И Директор наизусть (клянусь, что он помнил это всё наизусть!) процитировал: «Честные люди! Но я это и не оспариваю. Очень честные, только нельзя же так утверждать, что будто одни ваши честны, а другие бесчестны. Пустяки! Я за них заступаюсь!.. Я за всех русских стою!.. Да-с! Поверьте, что не вы одни можете терпеливо голодать, сражаться и геройски умирать; а мы будто так от купели крещения только воровать и способны. Пустяки-с! Несправедливо-с! Все люди русские, и все на долю свою имеем от своей богатой натуры на всё сообразную способность. Мы, русские, как кошки: куда нас ни брось – везде мордой в грязь не ударимся, а прямо на лапки станем; где что уместно, так себя там и покажем: умирать – так умирать, а красть – так красть. Вас поставили к тому, чтобы сражаться, и вы это исполняли в лучшем виде – вы сражались и умирали героями и на всю Европу отличились; а мы были при таком деле, где можно было красть, и мы тоже отличились и так крали, что тоже далеко известны. А если бы вышло, например, такое повеление, чтобы всех нас переставить одного на место другого, нас, например, в траншеи, а вас к поставкам, то мы бы, воры, сражались и умирали, а вы бы… крали…»[15]

 

Мне утёрли нос. Но вот, кстати, думал я, продолжая дуться на самого себя и несправедливость, в этом рассказе Лесков как бы говорит нам: видите, каков генерал, сказал этакое и не краснеет. И читатель приглашается как бы разделить негодование. У придуманного же мной Хомякова была скорбная интонация «а ведь и правда, перемени их местами – ничего ровно не изменится».
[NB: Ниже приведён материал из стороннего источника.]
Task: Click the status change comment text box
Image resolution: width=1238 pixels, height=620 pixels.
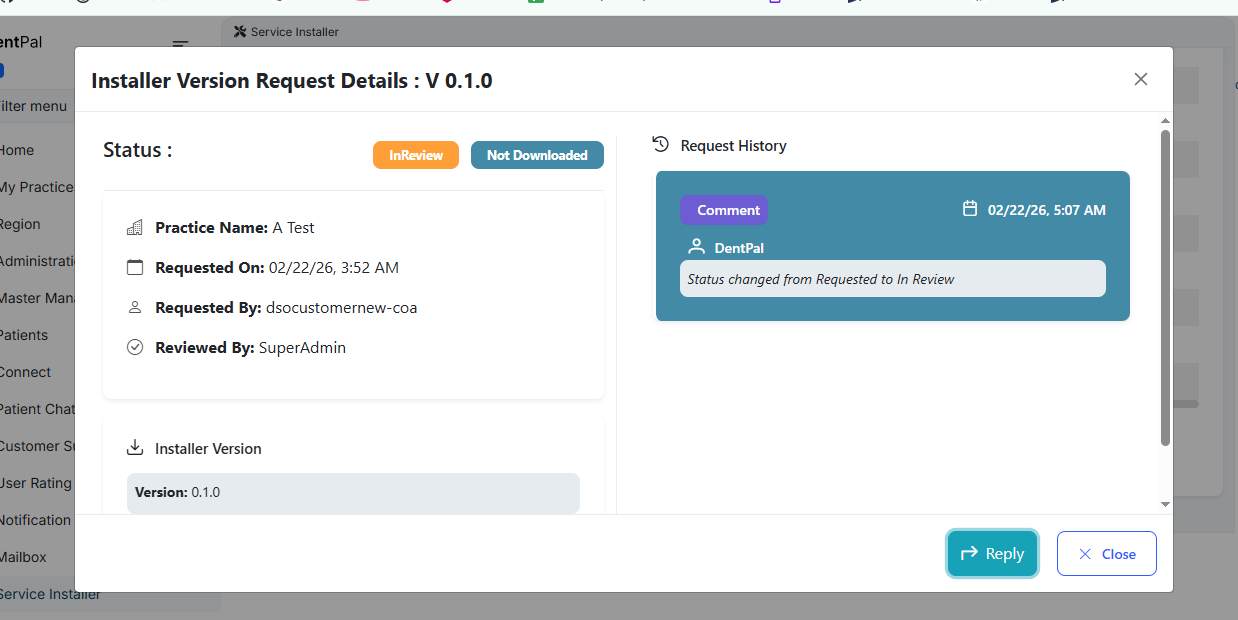Action: tap(892, 279)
Лесковский генерал говорил о том, что все представлены – к воровству ли, к геройству – начальством, а придуманный Хомяков скорбел, что всех тасует судьба, и от этого всё ещё более безнадежно.

Рассказ «Бесстыдник» всё же кое-кто подробно разбирал.

И был это Дмитрий Сергеевич Лихачёв. Я смутно помнил, что писал Лихачёв про Лескова, хотя несколько раз его перечитывал.

Оставил у меня этот текст очень странное ощущение. Понятно, что Лихачёв пишет в далёком олимпийском году, в котором нам когда-то обещали коммунизм, но ограничились спортивными соревнованиями. Дело, разумеется, не в цензуре, а в особом умонастроении тех лет, которое накладывало проживание в идеологической стране, – все эти кивки в сторону «николаевского режима», «доносов» и прочее.

Дело в эстетике.

Текст называется «“Ложная” эстетическая оценка у Н. С. Лескова». Лесков, говорит Лихачёв, специально интригует читателя тем, что персонажи, включая рассказчика, соглашаются с циничным взглядом героя-бесстыдника. Оттого «читателю кажется, что он, вопреки автору, даёт совершенно самостоятельную оценку случившемуся. Это своего рода сюжетная “ложная разгадка”, о которой писал Виктор Шкловский[16], с тем только различием, что сюжетная “ложная разгадка” у Виктора Шкловского затем исправляется самим автором, а ложную моральную оценку событиям исправляет читатель как бы самостоятельно»[17].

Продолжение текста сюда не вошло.